## Work to complete
Which of the lines below contain the string "width"? Pull each one out of the data.

= Beginning of Section =

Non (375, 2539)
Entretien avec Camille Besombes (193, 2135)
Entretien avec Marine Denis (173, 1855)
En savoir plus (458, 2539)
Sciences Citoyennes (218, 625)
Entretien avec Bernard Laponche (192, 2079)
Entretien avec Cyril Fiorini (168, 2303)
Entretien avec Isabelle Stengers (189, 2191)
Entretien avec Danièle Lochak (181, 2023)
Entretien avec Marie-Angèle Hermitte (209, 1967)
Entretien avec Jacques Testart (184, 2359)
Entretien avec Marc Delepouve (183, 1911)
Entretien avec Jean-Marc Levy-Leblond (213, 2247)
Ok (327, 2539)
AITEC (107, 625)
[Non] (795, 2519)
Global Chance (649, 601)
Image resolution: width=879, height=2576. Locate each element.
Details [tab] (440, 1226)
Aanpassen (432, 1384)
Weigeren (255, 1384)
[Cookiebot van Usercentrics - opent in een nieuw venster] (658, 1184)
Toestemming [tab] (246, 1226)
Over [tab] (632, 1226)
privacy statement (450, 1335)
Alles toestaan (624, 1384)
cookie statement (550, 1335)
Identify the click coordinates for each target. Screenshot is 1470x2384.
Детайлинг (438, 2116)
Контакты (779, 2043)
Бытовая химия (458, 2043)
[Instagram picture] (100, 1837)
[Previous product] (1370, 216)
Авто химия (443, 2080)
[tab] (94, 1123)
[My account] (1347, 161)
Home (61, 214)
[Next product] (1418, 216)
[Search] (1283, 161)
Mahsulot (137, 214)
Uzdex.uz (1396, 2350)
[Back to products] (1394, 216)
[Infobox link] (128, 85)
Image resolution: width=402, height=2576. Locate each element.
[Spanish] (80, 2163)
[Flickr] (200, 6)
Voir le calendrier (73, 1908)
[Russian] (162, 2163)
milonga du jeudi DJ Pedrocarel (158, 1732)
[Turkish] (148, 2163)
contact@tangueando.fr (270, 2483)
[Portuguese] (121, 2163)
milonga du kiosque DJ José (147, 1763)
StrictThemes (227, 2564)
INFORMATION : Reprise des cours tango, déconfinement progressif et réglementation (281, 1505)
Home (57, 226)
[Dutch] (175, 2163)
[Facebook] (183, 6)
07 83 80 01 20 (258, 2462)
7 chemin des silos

= End of Section =

## Response to this task
Image resolution: width=879, height=2576. Locate each element.
Image resolution: width=402, height=2576. Locate each element.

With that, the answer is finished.